South Sudanese refugee Nyawiga Toch fled her home with her husband and five children in May this year, after heavy rains destroyed their crops and home.

“We were left homeless and hungry,” she says.

Nyawiga’s family was among tens of thousands of South Sudanese who fled across the border due to flooding, lack of food and insecurity.

Alganaa refugee camp was opened by UNHCR and Sudan’s Commission for Refugees (COR) in February of this year, becoming the tenth camp in White Nile state, which currently hosts over 280,000 South Sudanese refugees.

In Alganaa, Nyawiga and her family set up their new home just before the rainy season came in July.

Only a month ago the camp was bustling with life, but today, the small mud and papyrus houses that neatly crisscrossed its expanse and the shops that lined its boundaries no longer exist. The only remaining structures are three shops and some containers that were to be used as registration offices by UNHCR.

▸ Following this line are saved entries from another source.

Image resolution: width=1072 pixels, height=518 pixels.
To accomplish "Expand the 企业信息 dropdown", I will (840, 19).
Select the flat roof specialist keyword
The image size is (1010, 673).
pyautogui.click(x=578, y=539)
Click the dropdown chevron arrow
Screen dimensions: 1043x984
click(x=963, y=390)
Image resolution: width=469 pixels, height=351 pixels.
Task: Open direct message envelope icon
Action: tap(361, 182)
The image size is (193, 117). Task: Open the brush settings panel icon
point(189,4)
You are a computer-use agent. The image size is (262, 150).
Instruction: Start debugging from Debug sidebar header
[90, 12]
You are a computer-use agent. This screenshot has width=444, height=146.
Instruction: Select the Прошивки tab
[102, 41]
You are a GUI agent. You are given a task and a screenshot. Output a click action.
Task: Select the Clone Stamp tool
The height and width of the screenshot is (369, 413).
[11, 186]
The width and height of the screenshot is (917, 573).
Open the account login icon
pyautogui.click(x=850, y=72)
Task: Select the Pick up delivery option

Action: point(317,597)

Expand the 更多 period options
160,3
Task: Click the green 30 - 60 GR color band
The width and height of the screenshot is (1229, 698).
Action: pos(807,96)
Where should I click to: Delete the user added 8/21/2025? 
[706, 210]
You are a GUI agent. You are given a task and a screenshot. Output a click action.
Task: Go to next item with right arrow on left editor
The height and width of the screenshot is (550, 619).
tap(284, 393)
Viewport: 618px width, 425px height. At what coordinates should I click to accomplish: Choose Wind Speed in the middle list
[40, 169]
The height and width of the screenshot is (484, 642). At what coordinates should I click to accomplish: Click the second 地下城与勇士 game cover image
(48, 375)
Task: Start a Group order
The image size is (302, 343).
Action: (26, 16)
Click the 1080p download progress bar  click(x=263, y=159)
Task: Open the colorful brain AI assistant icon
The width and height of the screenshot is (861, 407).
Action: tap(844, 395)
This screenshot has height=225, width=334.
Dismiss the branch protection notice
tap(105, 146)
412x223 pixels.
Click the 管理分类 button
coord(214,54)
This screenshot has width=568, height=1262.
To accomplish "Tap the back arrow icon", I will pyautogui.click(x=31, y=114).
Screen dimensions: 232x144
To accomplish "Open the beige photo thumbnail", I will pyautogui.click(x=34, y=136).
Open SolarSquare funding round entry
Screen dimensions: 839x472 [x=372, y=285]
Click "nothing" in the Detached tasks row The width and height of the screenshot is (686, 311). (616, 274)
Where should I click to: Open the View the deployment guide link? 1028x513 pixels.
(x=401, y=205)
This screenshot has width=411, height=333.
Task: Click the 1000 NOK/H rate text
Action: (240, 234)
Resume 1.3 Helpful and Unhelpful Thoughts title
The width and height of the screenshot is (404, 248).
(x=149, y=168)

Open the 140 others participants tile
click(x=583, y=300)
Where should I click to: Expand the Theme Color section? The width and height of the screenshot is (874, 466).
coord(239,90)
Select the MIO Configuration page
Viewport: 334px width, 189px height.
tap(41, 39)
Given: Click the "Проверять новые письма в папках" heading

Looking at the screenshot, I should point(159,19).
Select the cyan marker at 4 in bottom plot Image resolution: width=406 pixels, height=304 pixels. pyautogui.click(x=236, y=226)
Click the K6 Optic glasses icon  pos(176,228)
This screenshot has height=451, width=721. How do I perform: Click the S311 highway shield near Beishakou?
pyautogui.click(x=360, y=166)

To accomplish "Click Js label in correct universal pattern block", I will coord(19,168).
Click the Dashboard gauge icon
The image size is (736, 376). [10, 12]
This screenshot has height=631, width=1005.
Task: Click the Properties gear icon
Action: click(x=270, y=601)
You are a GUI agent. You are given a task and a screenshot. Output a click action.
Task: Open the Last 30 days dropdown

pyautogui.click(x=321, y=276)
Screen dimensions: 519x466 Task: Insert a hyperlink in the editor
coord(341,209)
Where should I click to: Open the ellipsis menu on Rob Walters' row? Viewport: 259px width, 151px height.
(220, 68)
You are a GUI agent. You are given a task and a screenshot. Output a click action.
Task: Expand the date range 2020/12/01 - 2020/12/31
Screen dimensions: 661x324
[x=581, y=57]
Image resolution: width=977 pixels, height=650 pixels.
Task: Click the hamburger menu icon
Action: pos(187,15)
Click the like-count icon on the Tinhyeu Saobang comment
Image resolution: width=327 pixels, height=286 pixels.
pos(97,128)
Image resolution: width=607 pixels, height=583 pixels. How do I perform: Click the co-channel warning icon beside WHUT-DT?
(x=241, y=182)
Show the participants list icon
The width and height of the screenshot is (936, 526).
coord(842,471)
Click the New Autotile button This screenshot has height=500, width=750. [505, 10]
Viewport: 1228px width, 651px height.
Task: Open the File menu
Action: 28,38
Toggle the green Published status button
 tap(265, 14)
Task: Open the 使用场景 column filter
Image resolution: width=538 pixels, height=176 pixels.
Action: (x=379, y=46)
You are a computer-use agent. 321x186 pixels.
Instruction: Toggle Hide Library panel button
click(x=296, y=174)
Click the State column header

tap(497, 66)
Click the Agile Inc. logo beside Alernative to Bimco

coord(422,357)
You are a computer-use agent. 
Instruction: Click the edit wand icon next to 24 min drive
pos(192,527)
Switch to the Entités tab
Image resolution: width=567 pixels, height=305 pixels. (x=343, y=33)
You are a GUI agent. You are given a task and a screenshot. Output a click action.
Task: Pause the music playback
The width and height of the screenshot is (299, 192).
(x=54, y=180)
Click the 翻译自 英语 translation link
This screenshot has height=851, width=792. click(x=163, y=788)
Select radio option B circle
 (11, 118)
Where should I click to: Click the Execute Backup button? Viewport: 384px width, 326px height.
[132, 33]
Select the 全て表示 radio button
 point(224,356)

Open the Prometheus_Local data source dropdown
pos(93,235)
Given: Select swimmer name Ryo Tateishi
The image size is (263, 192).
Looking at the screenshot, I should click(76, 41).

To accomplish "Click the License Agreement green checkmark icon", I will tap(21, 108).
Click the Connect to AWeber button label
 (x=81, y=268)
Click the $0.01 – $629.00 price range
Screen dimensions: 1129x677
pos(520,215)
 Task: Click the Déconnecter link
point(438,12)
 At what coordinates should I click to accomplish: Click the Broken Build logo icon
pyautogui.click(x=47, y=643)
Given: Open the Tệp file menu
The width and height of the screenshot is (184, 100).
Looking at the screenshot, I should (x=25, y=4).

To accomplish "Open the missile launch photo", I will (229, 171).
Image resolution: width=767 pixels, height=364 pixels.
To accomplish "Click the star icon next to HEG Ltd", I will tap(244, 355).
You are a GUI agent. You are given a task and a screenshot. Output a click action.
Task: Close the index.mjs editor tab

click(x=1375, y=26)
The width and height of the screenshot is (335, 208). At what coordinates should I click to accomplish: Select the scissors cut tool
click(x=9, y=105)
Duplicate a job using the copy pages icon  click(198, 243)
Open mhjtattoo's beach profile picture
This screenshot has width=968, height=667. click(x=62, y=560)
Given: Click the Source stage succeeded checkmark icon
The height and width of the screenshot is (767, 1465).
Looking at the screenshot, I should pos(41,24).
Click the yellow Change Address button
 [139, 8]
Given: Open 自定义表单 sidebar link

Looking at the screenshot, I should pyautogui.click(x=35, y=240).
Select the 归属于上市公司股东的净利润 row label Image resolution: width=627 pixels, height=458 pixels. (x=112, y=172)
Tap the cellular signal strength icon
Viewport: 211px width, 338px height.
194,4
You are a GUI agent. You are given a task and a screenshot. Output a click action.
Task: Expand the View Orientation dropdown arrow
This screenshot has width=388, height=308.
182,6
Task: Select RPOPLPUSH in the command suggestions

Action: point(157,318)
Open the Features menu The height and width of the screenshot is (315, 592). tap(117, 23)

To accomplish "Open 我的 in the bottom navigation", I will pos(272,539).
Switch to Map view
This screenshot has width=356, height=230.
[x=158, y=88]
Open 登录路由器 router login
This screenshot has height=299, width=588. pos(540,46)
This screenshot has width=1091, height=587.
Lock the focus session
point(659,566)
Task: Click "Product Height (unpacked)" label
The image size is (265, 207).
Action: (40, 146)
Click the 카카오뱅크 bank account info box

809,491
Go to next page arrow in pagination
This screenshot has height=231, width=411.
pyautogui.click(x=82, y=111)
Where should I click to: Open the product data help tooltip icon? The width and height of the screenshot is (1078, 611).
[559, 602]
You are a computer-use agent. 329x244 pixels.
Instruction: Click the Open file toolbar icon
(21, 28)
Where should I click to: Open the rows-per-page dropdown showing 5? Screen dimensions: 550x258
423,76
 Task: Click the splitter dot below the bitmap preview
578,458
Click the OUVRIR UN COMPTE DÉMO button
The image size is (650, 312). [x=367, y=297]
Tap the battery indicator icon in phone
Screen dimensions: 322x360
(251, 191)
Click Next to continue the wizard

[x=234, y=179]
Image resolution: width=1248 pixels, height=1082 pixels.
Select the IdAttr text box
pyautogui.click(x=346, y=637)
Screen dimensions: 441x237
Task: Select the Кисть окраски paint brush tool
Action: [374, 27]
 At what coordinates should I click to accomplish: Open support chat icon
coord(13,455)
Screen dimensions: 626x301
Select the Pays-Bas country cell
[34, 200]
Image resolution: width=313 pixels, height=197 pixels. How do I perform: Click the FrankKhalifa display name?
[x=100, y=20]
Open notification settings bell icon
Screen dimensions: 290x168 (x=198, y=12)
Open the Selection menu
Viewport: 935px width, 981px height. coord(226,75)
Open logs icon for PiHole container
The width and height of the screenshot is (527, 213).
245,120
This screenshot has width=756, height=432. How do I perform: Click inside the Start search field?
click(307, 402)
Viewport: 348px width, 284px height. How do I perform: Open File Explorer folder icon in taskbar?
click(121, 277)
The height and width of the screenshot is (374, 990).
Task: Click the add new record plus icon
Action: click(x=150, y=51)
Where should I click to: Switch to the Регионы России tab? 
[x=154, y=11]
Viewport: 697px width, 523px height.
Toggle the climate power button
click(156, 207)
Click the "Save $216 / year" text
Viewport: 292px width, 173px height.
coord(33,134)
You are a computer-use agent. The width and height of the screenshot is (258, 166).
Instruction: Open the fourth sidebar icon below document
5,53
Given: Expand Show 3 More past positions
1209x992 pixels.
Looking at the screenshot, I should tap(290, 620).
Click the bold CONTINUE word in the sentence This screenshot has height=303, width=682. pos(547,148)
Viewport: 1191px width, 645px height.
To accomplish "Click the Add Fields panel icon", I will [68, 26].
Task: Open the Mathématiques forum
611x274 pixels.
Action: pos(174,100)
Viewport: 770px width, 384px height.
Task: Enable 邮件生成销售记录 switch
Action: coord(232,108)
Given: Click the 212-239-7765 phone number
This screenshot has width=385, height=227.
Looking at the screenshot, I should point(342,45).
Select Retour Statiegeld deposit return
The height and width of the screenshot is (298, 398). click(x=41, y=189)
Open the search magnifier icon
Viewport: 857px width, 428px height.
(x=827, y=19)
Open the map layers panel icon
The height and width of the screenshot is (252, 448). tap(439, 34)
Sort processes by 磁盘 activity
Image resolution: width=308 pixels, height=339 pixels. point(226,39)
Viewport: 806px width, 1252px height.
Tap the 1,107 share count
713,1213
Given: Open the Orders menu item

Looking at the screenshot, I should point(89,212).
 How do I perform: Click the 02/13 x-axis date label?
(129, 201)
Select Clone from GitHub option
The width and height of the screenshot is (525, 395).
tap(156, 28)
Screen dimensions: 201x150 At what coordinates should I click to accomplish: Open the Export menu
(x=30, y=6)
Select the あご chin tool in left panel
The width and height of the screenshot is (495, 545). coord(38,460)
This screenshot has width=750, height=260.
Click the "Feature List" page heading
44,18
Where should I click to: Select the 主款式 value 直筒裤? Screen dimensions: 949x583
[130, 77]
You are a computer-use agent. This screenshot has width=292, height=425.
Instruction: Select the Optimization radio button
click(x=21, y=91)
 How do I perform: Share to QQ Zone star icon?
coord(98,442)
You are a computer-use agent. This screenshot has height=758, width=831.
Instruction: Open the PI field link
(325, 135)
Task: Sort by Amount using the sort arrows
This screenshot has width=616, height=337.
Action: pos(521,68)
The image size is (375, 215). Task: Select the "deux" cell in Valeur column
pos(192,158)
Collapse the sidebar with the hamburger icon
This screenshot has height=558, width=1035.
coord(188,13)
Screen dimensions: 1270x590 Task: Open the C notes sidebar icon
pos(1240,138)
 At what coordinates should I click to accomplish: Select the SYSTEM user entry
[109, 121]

South Sudanese refugee Nyawiga Toch points to the location where her house stood before Alganaa camp flooded. She and her family are living in a communal shelter with other refugees as they wait to be relocated to another site.
© UNHCR/Sylvia Nabanoba

"Then, one day we woke up to find water flowing into the camp. It increased gradually, surrounding our houses, until we realised that we could no longer stay there"

A family displaced by the floods in Alganaa camp salvage what they can of their belongings. © UNHCR/Vanessa Zola

“At first, the water would dry up in a few days after the rain. Then, one day we woke up to find water flowing into the camp. It increased gradually, surrounding our houses, until we realised that we could no longer stay there,” Nyawiga explains.

“We had a new home. We had re-established ourselves. Now, once more, we have nothing,” she says sadly.

Availability of suitable land remains a challenge to finding refugees a more permanent home, further compounded by the large number of people who keep arriving in the country. In the meantime, UNHCR is providing them with relief, including sleeping mats, kitchen sets and jerry cans.

The local Sudanese community that offered the land where Alganaa camp was established were not spared from the flooding.

Hussein Albashar, 35, grew up in a house close to the destroyed camp.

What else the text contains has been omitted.